A learning health system can draw together all these facets and provide evidence-based, data-driven decision support tools for the clinician to inform their diagnosis and treatment plans. Importantly, a learning health system can also play a part in preventative health strategies by anticipating an individual’s future health needs or wellbeing issues. For instance, by bringing together personal and family medical histories via sophisticated machine learning, a clinician may be alerted to the possibility of an inherited condition or risk factors for a disease and thus advise screening for early detection.
In Jacob’s case, a learning health system could flag the need for monitoring to detect future hearing or eye problems that may emerge due to his particular kidney condition. Or it might prompt the family to consider genetic testing of other family members to identify related but previously undetected health issues and curate treatment plans.
Benefits for the system
A learning health system can also benefit the system as a whole by creating an environment where resources—drugs, tests, hospital beds, ancillary health services, GPs, specialists etc—are directed in the best way, in the best place and time. While we can celebrate the health and societal advances that mean we are all living longer, the flipside is we are surviving with more things wrong with us. We want people to have healthy ageing not just ageing. Yet half of all Australians have at least one chronic health condition such as kidney disease, asthma, diabetes, arthritis, cancer or heart disease. This places an enormous load on the health system which already costs $170 billion per year and rising.

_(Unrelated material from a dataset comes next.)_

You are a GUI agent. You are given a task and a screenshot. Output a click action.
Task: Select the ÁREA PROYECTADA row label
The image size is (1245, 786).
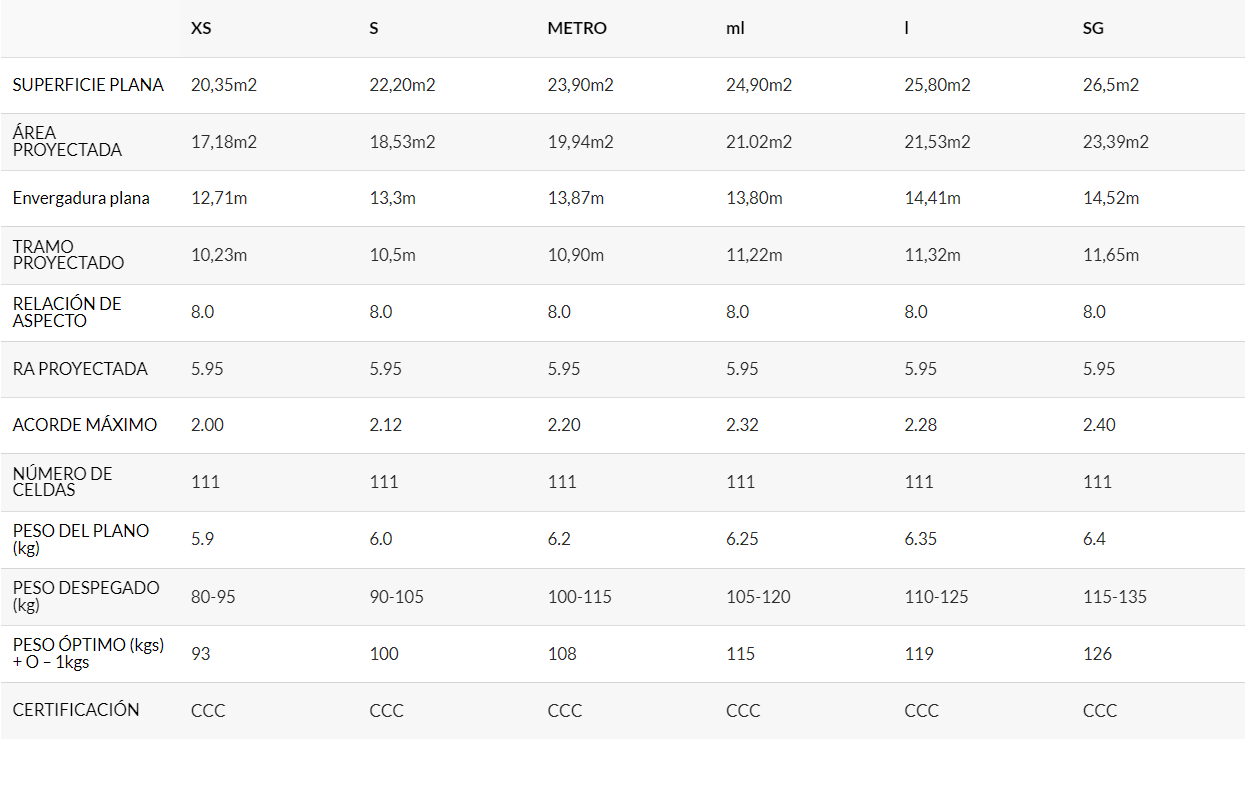(x=67, y=141)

By assembling knowledge, data and practice information in real time to support the best diagnosis and care decisions, a learning health system could help avoid the very real problem of providing too much care, too little care, or care where there is little benefit. Equally, care may be missed where it is needed most.
With a plethora of tests and treatments available, patients and clinicians alike would benefit from understanding the implications of each for their specific conditions and also in a broader context. Not all children with kidney disease for instance will benefit from genetic testing, even though it is available. A learning health system would support this kind of critical decision-making and help clinicians and patients make wiser choices.
How we get there
If Australia was to create a learning health system, of the kind described here, we would be ahead of the game. Despite widespread interest around the world, much of the work to date has been theoretical.
Recently however, my team and I received funding for a project to improve care for children and adolescents with rare cancers or kidney disease by developing a unique learning system designed to quickly and precisely match the best available treatments and approaches with the individual child’s health and wellbeing needs.
The sophisticated integration of data of all kinds using electronic health sources and artificial intelligence is believed at this point to be the most effective foundation for a learning health system and will underpin this project. It will be nothing less than creating a health system for the future.
We hope in this research to lay the foundation for leveraging sophisticated information technologies, data mining, machine learning and genomics to capture all the evidence a clinical team requires—in the time and place it is needed— to determine a patient’s unique and individualised needs. The research will be undertaken in collaboration with clinicians we already work with – such as our superb colleagues in the Zero Childhood Cancer Program led by the Children’s Cancer Institute and the Kids Cancer Centre at Sydney Children’s Hospital, Randwick (part of The Sydney Children’s Hospitals Network) and KidGen, the Australian Genomics Renal Genetics Flagship project.
For a young person like Jacob with inherited kidney disease, a project such as this could greatly enhance his quality of life and optimise his journey in the health system. It will also provide a model for other medical conditions with the potential to deliver considerable health, economic and social benefits.